Search the entries for the word "computer". Copy every line where it turns up.

_Saved data entries_:
--- START ---
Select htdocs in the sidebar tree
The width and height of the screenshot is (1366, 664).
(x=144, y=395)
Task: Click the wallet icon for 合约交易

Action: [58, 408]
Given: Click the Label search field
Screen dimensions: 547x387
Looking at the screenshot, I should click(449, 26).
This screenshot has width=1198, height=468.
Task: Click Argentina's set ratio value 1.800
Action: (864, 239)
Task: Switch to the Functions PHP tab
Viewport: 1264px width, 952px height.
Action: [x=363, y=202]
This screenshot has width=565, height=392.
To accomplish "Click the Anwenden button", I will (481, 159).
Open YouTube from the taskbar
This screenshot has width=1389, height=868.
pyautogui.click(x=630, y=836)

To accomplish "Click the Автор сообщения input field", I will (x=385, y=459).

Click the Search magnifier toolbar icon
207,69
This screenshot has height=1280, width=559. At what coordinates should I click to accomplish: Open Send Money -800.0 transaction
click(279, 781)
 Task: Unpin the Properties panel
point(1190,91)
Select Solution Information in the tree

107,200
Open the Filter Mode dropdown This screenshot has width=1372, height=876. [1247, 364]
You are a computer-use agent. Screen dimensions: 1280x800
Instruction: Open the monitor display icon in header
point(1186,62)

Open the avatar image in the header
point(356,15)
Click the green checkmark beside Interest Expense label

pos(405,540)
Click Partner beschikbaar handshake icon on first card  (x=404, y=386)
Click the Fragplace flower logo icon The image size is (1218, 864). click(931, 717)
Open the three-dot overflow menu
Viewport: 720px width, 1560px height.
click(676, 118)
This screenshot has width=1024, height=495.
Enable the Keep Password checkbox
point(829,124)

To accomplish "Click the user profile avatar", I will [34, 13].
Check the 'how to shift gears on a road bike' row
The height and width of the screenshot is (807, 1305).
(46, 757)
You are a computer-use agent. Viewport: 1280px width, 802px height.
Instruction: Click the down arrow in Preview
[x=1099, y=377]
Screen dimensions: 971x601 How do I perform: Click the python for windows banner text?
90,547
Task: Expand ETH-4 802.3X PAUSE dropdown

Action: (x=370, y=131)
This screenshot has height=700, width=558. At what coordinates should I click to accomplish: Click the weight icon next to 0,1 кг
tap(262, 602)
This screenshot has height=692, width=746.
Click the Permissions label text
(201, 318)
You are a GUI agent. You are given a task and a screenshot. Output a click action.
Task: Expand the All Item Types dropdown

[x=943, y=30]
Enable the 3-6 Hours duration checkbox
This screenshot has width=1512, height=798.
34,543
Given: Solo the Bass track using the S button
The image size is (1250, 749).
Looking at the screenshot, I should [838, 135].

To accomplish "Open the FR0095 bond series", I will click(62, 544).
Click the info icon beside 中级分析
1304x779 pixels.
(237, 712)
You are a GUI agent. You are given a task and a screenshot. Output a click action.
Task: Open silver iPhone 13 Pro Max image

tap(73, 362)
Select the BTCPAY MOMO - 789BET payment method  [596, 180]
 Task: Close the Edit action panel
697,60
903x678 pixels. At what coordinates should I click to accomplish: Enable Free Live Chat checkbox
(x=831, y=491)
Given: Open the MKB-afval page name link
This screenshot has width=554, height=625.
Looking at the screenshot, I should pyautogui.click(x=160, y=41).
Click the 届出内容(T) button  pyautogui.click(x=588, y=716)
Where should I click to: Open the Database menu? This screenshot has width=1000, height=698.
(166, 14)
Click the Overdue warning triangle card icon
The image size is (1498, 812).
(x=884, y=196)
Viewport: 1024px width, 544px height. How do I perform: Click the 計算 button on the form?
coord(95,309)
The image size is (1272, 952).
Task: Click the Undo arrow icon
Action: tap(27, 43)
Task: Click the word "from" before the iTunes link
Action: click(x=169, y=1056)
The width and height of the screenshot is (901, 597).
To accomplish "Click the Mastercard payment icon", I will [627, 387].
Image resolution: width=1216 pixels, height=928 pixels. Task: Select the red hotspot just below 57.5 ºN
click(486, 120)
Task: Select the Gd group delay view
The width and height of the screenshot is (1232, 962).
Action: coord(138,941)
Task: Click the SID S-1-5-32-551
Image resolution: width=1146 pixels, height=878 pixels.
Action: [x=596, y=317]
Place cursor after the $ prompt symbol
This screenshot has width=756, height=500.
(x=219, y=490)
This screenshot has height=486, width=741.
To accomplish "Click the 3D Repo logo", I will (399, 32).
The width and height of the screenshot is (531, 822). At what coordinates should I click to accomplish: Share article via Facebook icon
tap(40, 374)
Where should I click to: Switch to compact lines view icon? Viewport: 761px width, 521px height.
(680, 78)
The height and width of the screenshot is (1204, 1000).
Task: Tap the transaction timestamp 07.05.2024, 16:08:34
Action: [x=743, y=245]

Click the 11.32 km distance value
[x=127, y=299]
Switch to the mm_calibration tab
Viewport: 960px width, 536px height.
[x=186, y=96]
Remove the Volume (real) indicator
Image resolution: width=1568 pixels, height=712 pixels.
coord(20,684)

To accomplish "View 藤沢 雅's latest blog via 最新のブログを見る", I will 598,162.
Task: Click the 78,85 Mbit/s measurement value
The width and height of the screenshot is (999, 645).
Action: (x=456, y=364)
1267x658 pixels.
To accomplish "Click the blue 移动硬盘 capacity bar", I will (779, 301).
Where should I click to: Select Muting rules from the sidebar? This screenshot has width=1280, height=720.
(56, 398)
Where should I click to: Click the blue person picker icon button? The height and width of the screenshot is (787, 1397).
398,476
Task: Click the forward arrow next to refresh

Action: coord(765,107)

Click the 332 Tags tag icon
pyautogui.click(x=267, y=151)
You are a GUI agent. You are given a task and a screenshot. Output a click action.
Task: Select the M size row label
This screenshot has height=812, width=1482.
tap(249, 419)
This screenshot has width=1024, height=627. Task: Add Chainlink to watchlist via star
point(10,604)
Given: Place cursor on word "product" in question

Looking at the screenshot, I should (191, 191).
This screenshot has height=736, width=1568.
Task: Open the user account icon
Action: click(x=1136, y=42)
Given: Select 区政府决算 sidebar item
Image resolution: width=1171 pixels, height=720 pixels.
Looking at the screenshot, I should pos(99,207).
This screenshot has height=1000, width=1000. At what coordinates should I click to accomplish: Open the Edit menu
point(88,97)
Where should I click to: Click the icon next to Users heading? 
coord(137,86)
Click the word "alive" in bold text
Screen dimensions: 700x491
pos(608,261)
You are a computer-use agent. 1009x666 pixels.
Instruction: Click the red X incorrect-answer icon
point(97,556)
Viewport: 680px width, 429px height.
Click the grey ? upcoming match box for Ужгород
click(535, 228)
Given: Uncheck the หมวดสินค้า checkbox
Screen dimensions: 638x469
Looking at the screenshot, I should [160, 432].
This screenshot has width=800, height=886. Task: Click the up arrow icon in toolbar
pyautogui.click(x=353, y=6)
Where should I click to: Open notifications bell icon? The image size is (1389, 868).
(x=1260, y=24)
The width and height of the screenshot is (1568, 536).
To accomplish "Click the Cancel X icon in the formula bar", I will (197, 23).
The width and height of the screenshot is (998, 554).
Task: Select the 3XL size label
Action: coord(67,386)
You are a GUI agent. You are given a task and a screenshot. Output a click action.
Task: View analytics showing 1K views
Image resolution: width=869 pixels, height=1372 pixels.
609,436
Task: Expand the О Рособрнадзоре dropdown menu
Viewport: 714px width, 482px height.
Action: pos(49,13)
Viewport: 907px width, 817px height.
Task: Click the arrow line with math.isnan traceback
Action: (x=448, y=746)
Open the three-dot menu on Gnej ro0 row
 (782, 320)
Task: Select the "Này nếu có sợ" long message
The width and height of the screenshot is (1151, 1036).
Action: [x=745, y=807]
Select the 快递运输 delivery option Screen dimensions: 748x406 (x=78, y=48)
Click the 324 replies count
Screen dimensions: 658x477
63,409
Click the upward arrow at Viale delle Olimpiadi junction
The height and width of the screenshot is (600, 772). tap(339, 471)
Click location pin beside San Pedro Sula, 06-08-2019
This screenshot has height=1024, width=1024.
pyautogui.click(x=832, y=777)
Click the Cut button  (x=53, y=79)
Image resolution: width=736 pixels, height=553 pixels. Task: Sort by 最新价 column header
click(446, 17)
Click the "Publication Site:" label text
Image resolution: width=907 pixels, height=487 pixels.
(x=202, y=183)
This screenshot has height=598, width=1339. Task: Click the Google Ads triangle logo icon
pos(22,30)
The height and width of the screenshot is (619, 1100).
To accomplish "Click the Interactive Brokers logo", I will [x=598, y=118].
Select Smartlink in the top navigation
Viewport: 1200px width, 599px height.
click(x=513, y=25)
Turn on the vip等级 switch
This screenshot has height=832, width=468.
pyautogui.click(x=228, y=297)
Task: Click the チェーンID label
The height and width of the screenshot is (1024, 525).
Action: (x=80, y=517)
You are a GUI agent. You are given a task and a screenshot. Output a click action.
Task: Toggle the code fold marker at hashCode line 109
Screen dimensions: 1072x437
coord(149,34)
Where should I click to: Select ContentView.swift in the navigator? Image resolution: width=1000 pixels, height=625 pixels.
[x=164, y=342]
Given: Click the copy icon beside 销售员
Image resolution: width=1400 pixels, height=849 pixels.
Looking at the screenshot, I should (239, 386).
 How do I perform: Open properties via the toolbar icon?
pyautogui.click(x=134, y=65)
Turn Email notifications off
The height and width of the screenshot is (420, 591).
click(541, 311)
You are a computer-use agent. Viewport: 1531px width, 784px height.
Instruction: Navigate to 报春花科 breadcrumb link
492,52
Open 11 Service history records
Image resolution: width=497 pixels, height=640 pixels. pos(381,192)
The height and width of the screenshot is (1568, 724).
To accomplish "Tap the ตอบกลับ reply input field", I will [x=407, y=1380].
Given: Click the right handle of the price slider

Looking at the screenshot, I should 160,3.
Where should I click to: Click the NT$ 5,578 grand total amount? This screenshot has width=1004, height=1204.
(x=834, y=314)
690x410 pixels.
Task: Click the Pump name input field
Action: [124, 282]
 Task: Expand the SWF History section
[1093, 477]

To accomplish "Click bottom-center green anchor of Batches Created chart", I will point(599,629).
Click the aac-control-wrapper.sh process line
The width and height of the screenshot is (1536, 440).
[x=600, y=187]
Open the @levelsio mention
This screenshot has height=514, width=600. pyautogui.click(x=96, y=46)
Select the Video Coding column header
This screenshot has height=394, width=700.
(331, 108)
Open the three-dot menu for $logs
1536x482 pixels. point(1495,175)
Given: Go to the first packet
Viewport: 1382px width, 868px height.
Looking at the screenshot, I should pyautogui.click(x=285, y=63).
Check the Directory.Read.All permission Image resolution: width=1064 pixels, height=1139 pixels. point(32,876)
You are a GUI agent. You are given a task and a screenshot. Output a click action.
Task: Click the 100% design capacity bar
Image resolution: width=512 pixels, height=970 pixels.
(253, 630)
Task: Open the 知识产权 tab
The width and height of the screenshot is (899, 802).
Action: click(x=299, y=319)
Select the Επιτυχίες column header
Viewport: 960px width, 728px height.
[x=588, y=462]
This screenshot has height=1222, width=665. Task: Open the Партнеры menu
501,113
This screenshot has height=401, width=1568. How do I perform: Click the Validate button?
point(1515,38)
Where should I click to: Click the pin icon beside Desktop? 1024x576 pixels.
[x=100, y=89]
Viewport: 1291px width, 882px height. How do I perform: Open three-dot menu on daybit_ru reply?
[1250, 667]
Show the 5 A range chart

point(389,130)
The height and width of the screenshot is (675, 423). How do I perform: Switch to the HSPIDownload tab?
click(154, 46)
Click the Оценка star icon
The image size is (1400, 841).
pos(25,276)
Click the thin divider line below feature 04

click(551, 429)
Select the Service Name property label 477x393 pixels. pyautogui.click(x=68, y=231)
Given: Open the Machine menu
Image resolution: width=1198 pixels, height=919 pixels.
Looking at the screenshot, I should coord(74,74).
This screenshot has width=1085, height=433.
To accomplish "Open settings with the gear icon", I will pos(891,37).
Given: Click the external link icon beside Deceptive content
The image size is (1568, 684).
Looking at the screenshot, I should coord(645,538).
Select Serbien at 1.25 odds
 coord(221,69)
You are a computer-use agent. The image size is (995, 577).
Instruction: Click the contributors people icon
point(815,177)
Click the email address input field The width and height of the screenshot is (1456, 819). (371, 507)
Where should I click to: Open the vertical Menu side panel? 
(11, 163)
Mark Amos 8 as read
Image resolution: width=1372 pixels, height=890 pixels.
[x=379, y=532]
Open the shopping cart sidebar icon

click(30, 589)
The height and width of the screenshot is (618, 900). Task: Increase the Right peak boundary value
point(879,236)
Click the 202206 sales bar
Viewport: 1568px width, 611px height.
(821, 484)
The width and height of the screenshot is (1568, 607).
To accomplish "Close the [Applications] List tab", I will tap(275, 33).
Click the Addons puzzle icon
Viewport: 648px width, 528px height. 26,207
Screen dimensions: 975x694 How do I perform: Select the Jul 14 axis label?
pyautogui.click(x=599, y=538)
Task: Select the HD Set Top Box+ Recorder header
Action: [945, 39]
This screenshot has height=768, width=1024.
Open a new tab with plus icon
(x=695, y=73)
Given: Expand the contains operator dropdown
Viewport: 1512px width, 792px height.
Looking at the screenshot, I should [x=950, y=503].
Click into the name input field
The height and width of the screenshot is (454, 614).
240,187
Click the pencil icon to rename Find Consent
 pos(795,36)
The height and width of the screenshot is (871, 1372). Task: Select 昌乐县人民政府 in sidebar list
--- END ---
_Task result_:
You are a computer-use agent. Screen dimensions: 1280x800
You are a computer-use agent. Viewport: 1280px width, 802px height.
You are a computer-use agent. 1009x666 pixels.
You are a computer-use agent. Viewport: 1531px width, 784px height.
You are a computer-use agent. The image size is (995, 577).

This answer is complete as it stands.